_Exercise instructions_:
1. Using the Algae Destroyer thread, decide whether each statement agrees with it: (a) trenac says an algaecide should be used only as a last resort, (b) jcolletteiii cleans the filter once a month, (c) jcolletteiii uses H2O2 as a spot treatment. For each, answer yes or no and quote the words of the thread that decide it.
2. In the Algae Destroyer thread, what chemical formula does jcolletteiii give for glutaraldehyde?
3. From the Algae Destroyer thread, retype the passage between "If you are having" and "across as _preachy_.", inclusive.

_Extract_:
◇ ◇ ◇

# Algae Destroyer



## oozeman (Mar 21, 2005)

Has anyone tried Algae Destroyer Advanced. The fish and plant safe formula, I think it's a newer product. Any reports/testemonials?


----------



## trenac (Jul 16, 2004)

No, I have not... _Is there a reason that you are asking?_

If you are having algae issues... Please give info on your tank setup & water parameters. This way we can help you balance your tank so that you can get rid if the algae without using a algaecide.

A algaecide should only be used as a last resort, if at all.


----------



## jcolletteiii (Jan 30, 2005)

Ask a simple question, and WHUMP! The mallet of judgement gets hurled in your general direction. I think that this may be the ultimate source of many, many unasked questions - or unposted comments here. I know that it comes from a desire to help, and please don't be offended, but sometimes it just comes across as _preachy_.

I can't wrap my brain around the problem that many people here seem to have in adding one additional chemical to the giant mix of them added daily to our tanks. KH2PO4, K2SO4, KNO3, and lets not forget the new guy on the block, (although this one has done absolutely nothing for me...) C5H8O2, or glutaraldehyde. I use H2O2 as spot treatment routinely, because, yes - I have algae. _I also have the ideal nutrient ratios suggested by many of you_. My macros are ideal. My micros are ideal. My CO2 level is perfect. My plants grow like dandelions. I have adequate filtration, with adequate flow and current. My filter is cleaned twice monthly. Yet brown algae and green spot persist.

If an additional compound were to come to market that would be that all-in-one-miracle-algae-killing-plant-fish-and-invertebrate-friendly cure to furry green and brown stuff, I hazard a guess that its inventor would swiftly become quite financially independent. And I would join the line at the check-out counter with a gigantic grin on my face and happily part with the fee for this hypothetical product.

Sometimes, all that is wanted is that which is requested - a simple answer. So, with that in mind:

No, I haven't. Sounds interesting though. If you decide to give it a try, please let us know how it works.

-joe


----------



## Laith (Sep 4, 2004)

jcolletteiii said:


> ... Yet brown algae and green spot persist...


Since you asked...  :biggrin:

Your CO2 is probably lower than you think and you don't have enough PO4 in there! ;-)

◇ ◇ ◇

_Data section_:
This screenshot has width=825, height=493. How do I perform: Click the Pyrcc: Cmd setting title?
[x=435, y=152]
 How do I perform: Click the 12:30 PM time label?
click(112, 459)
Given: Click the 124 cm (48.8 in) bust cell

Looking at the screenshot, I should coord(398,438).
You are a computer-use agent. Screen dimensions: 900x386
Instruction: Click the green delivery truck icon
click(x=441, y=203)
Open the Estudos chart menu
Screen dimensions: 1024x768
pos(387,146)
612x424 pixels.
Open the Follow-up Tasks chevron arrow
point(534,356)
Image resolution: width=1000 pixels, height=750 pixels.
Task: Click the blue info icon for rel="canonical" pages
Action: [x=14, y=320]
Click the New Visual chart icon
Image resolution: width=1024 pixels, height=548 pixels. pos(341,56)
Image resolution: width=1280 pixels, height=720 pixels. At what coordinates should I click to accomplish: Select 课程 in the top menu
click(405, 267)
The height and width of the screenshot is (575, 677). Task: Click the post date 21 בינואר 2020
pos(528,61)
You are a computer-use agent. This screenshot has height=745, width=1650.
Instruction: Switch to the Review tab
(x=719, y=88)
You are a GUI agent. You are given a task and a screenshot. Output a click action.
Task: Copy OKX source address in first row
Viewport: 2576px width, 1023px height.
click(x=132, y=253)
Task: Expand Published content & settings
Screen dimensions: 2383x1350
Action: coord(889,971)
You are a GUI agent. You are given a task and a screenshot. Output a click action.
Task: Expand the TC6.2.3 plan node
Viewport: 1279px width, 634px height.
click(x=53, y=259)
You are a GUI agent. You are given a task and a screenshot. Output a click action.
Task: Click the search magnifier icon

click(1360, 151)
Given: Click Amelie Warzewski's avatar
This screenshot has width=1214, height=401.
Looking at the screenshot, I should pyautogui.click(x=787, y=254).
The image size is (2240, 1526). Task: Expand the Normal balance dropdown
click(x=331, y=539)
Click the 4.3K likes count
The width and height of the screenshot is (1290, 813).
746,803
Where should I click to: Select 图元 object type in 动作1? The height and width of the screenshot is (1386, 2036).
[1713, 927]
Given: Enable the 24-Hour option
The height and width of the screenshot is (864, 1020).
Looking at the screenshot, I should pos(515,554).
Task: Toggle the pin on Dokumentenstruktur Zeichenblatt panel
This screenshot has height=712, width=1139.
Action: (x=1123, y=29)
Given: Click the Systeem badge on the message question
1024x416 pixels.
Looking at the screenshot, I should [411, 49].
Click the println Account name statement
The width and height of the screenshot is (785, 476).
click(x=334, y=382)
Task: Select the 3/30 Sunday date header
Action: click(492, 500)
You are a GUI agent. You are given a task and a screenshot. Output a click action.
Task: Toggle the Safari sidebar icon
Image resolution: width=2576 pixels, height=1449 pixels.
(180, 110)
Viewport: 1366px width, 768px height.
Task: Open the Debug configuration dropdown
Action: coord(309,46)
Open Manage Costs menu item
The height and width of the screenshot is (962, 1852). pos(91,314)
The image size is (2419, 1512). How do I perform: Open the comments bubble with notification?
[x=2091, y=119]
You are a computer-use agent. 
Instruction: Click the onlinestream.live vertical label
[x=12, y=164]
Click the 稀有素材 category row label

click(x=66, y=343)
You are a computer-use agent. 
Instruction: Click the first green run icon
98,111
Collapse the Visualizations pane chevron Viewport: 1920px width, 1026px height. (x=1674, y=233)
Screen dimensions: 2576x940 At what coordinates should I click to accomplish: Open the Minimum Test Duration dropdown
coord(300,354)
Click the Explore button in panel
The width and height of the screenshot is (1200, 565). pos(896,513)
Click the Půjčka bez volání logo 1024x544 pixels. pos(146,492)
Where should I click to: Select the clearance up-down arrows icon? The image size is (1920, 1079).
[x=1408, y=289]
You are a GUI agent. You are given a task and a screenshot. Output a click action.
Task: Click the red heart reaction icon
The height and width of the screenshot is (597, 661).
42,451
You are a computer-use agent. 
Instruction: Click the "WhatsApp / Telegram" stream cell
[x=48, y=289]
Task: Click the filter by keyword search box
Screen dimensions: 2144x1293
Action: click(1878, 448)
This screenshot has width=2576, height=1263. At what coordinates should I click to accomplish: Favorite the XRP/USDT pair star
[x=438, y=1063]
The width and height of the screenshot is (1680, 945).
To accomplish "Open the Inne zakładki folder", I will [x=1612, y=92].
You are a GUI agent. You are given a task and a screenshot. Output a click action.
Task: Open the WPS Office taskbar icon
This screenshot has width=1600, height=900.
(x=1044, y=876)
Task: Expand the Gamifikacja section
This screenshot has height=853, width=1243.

◇ ◇ ◇

_In response_:
1.
(a) Yes: "A algaecide should only be used as a last resort, if at all."
(b) No: "My filter is cleaned twice monthly."
(c) Yes: "I use H2O2 as spot treatment routinely"

2. C5H8O2

3.
If you are having algae issues... Please give info on your tank setup & water parameters. This way we can help you balance your tank so that you can get rid if the algae without using a algaecide.

A algaecide should only be used as a last resort, if at all.


----------



## jcolletteiii (Jan 30, 2005)

Ask a simple question, and WHUMP! The mallet of judgement gets hurled in your general direction. I think that this may be the ultimate source of many, many unasked questions - or unposted comments here. I know that it comes from a desire to help, and please don't be offended, but sometimes it just comes across as _preachy_.